### Task details
Reproduce every line of text in the data below verbatim, omitting the pictures.

>> Start Data supplied

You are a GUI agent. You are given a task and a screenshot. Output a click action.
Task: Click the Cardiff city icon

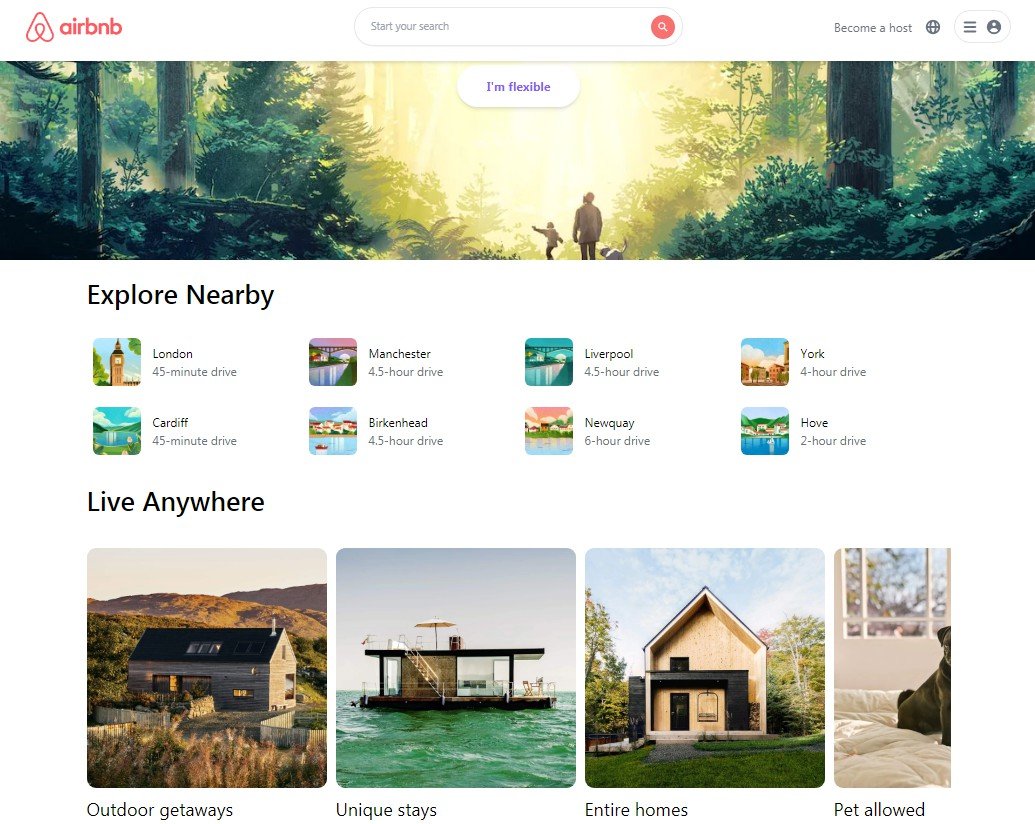click(117, 431)
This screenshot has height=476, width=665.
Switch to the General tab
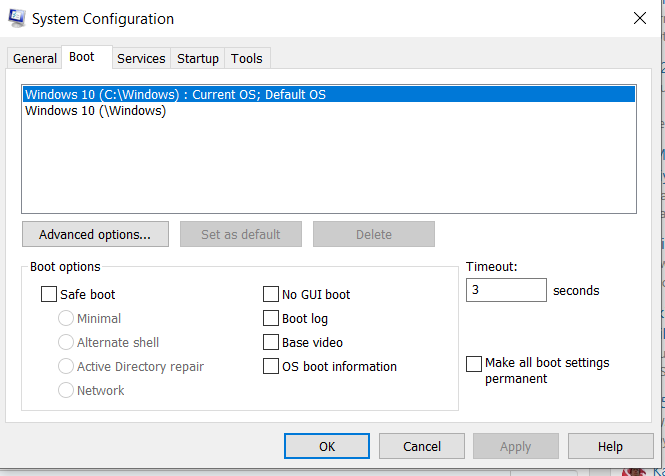click(x=35, y=59)
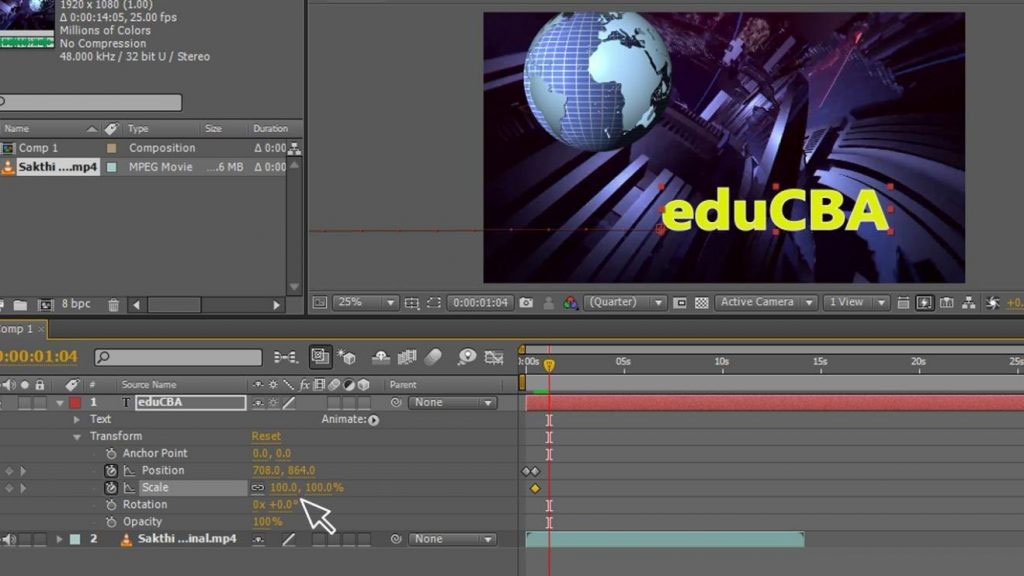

>> End Data supplied

### The solution
You are a GUI agent. You are given a task and a screenshot. Output a click action.
Task: Click the Cardiff city icon

click(117, 431)
This screenshot has height=476, width=665.
Switch to the General tab
click(x=35, y=59)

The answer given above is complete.